Faster backups or more settings options for backups
-
Problem:
the current feature set only allows to exclude apps and schedule the frequency of backups.
At the same time all apps run one after the other and the backup speed is rather slow with 3-7 MBps.
This leads to two problems:- apps with many and/or large files Nextcloud) take longer than the set backup rhythm (in may case 12h). As a result I have no backups for all other apps or the backup run aborts completely.
- apps with a high change rate need many backups, but these are prevented by the apps with the large files (Nextcloud).
Featureset proposal:
- backups should be accelerated.

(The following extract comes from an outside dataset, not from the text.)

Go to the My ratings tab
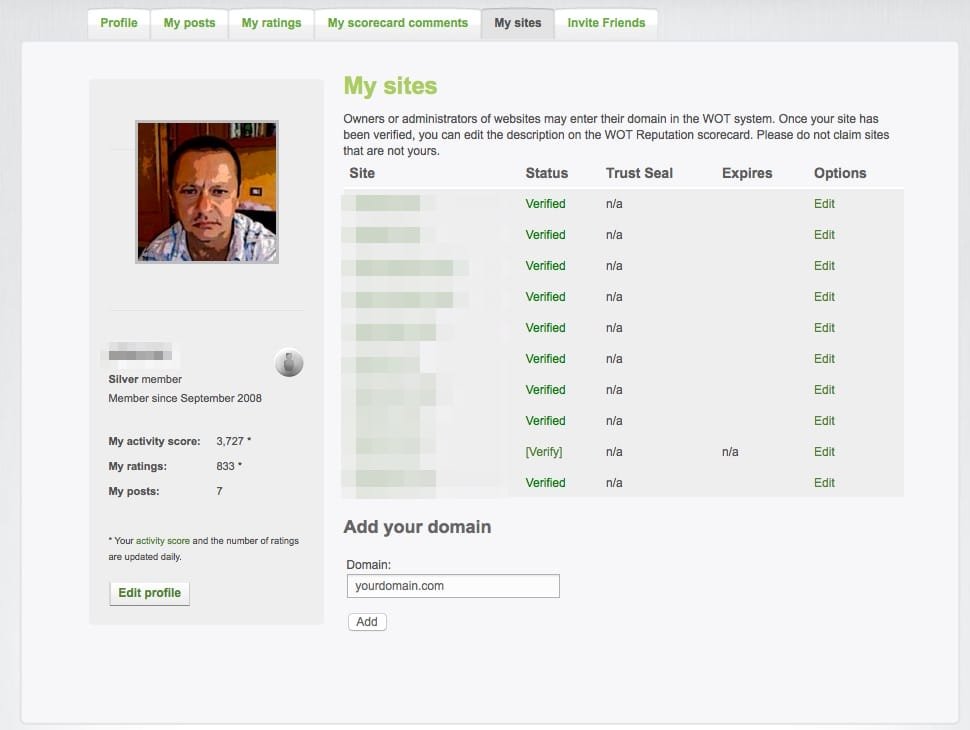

E.g. by running the transfer in parallel for several apps.
- there should be database backups with separate schedules. (in many cases one could do without files, but not database changes).

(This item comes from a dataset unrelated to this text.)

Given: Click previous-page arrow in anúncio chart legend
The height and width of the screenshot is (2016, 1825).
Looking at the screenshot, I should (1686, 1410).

- there should be different schedules for the apps (Nextcloud once a week, Redmine every 2 hours)
- it should be possible to exclude external volumes from the backup
I would be happy if something would improve on this topic.
-
To illustrate the problem a little more concretely:
I have about 10 apps in my Cloudron. The most important are Gitlab, Mattermost, Redmine and Nextcloud.
Mattermost and Redmine are constantly changing and a backup that is too old can be fatal. Therefore I would like to have many backups, at least every 12 hours.
Nextcloud is different. It's all about data exchange, and the files are usually still available locally on all clients. So here it would be enough to have a backup every few days.
If the creation of backups were very fast, the story would end here. Then I could just have a backup made every few hours.
But: the Nextcloud has 200 GB (external volume included) and a backup therefore runs very long (I already had a runtime of more than 24 hours). As a consequence, no other backup of the other apps is running either. If I now deactivate the regular backup for the Nextcloud, backups before an update will take much longer!Currently I'm doing backups with rsync. I have also tested tgz, but it wasn't faster and much more expensive (more S3 requests?)
-
Odd that the rsync option doesn't cover this, guess you have data-growth-happy users
For interest, what's the destination?
I'm also wondering if the multi-Cloudron features in the works for 6.0 might be another solution so VMs have settings specific to their app needs. Although, that I guess would depend on if it has the ability to set one Cloudron as the master LDAP service to keep the user management a one-time thing.
-
I believe some of this is already planned for 5.5 or 6.0. See this announcement here: https://forum.cloudron.io/topic/2918/what-s-coming-in-5-5 and you'll see a note that reads "Backup upload/download speed - Currently, backups can be quite slow but we have some ideas to speed it up" -- This only addresses part of what you're reporting, but I think some of what you're asking for is already in the pipeline.
-
@simon Have you tried with rsync and hardlinks enabled? Hardlinks preserves space and maybe it's just in my head but I swear it speeds things up a bit too. This will all depend a bit though too on how fast your external disk is accessible.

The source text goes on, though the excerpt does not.